How Large Language Models Actually Work: A Beginner’s Guide

Introduction

If you’ve ever wondered what’s happening “under the hood” when you type a question into ChatGPT or any other AI assistant, you’re not alone. These tools can feel almost magical — but the reality is surprisingly understandable once someone walks you through it.

At the core of every AI agent or AI automation is a brain. That brain is a Large Language Model, or LLM. Understanding how LLMs work — and why concepts like tokens and training matter — will make you a far more effective AI user, whether you’re building automations or simply trying to get better results from AI tools.

Let’s break it all down.


What Is an LLM, Really?

At its most basic level, an LLM is just two files. That’s it.

The first is called the parameter file. Think of it as the brain itself — a compressed vault of knowledge. The second is the run file, which is a relatively short piece of code (often just a few hundred lines written in C or Python) that tells your computer how to actually operate the parameter file.

To make this concrete, consider the open-source model Llama 2 from Meta. The 7 billion parameter version of this model compresses around 10 terabytes of text — pulled from across the internet, including Wikipedia, websites, books, and more — down into a file of roughly 140 gigabytes. That’s an enormous amount of knowledge squeezed into a relatively small package, a bit like a highly compressed zip file.

This compression process requires serious computing power, which is why demand for high-end GPUs has skyrocketed in recent years. You can’t train a model like this on a laptop — it takes clusters of powerful graphics cards running for weeks or months.


Open Source vs. Closed Source Models

One important distinction worth understanding is the difference between open-source and closed-source LLMs.

With open-source models like Llama 2 or Llama 3, you can actually download both files and run them directly on your own machine. Nothing travels over the internet. This gives you maximum privacy and data security — ideal for sensitive business use cases.

Closed-source models like GPT-4 or Gemini don’t give you access to the underlying files. You interact with them through a web interface or an API, which means your data passes through someone else’s servers. For many users that’s completely fine, but it’s a trade-off worth knowing about.


How an LLM Is Trained: The Three Phases

Training an LLM isn’t a single step — it happens in three distinct phases, each building on the last.

Phase 1: Pre-Training

This is the heavy lifting. The model is exposed to an enormous volume of raw text from across the internet and learns to recognize patterns in language. Specifically, it learns to predict what word is most likely to come next in any given sequence.
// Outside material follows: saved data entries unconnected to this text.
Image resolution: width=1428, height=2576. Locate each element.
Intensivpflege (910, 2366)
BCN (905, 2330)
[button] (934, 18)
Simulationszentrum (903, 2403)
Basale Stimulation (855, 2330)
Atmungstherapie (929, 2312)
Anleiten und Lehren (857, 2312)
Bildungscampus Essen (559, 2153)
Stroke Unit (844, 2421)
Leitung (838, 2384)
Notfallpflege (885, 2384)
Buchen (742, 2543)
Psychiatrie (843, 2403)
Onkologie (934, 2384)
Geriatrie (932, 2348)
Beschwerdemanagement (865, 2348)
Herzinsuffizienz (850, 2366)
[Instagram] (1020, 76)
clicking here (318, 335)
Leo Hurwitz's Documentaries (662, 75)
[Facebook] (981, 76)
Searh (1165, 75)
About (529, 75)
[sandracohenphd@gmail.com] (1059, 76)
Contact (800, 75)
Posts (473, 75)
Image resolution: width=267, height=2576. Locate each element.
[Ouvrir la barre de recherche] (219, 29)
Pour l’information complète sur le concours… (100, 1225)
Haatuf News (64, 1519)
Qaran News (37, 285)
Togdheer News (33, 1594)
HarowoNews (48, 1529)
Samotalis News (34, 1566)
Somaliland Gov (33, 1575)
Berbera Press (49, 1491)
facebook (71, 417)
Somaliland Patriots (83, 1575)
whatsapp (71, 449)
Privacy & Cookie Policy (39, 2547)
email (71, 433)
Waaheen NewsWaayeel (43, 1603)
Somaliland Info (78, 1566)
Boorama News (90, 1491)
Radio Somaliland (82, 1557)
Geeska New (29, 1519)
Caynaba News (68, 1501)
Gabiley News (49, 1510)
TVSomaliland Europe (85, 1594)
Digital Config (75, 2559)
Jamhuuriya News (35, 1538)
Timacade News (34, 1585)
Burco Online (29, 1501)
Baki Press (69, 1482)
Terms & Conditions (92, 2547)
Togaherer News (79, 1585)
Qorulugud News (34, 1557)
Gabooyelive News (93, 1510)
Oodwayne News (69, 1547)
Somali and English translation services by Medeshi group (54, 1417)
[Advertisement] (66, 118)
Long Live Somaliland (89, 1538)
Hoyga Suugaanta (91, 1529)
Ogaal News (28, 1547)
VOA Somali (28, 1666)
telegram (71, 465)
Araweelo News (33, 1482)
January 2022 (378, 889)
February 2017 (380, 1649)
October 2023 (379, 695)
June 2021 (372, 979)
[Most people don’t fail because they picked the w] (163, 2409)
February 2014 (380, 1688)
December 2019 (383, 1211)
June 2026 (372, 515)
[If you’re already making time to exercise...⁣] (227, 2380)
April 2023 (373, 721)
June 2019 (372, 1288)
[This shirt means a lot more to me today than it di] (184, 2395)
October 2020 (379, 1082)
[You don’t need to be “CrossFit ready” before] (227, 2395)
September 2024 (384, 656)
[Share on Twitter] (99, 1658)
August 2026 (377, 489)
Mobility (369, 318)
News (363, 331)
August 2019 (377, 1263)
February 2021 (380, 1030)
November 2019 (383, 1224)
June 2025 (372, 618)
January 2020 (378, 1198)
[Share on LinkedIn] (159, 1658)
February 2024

At this stage, the model isn’t really “thinking” — it’s absorbing the structure of human language at massive scale. This phase demands enormous GPU resources and can cost millions of dollars to complete for large models.

Phase 2: Fine-Tuning

Once pre-training is done, the model needs to learn how to actually be helpful to humans. This is where fine-tuning comes in.

During fine-tuning, the model is shown thousands of real question-and-answer pairs — examples of how a human might ask something, and what a genuinely useful response looks like. Over roughly 100,000 carefully chosen examples, the model learns to format and structure its answers in ways that people actually want.

This phase is far less resource-intensive than pre-training, but it’s what transforms a raw language predictor into a helpful AI assistant.

Phase 3: Reinforcement Learning

The final phase is about refinement. The model generates responses, and human reviewers rate them — thumbs up if the answer is good, thumbs down if it isn’t. The model gradually adjusts based on this feedback, getting better at producing responses that are accurate, clear, and genuinely useful.

Together, these three phases are what turn a giant pile of internet text into something like ChatGPT.


Understanding Tokens: Why They Matter

Here’s a concept that often confuses people but is actually quite straightforward once explained: tokens.

LLMs don’t read words the way humans do. Under the hood, they work with numbers — and that means every piece of text you send to a model needs to be converted into numerical units called tokens.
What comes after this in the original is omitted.